* [Activity]: Across the records below, count every line that contains the string "agent", then report the count alone.

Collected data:
»»
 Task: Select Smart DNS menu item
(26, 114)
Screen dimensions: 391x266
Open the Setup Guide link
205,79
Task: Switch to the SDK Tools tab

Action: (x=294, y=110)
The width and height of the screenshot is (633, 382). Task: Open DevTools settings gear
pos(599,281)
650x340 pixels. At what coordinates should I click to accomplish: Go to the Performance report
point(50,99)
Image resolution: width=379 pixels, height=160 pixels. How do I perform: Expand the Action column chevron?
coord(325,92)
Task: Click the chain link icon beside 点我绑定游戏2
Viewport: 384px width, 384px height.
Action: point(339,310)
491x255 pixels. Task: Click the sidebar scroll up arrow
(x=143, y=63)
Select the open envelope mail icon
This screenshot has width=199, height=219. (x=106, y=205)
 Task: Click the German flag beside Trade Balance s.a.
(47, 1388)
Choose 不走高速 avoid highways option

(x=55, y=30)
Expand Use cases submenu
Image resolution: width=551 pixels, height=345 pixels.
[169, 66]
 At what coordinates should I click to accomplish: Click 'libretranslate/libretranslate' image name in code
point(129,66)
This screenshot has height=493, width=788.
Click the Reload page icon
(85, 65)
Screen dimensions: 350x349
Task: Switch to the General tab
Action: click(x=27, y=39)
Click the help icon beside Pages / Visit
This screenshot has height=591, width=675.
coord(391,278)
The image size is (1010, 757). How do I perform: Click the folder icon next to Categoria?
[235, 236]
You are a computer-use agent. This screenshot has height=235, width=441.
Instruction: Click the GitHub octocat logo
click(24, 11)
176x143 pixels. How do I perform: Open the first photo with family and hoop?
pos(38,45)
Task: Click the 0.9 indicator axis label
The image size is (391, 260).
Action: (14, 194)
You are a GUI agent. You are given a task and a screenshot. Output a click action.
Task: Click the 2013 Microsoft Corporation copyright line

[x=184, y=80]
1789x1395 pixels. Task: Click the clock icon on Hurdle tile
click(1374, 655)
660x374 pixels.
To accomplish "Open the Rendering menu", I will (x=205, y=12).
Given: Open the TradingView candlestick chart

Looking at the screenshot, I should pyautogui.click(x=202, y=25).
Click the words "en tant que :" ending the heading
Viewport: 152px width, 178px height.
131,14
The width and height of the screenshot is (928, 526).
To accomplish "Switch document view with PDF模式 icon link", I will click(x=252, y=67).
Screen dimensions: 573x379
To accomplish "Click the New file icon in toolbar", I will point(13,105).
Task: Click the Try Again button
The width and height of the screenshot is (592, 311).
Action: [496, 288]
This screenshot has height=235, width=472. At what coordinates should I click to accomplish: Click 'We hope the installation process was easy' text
««
* [Answer section]: 2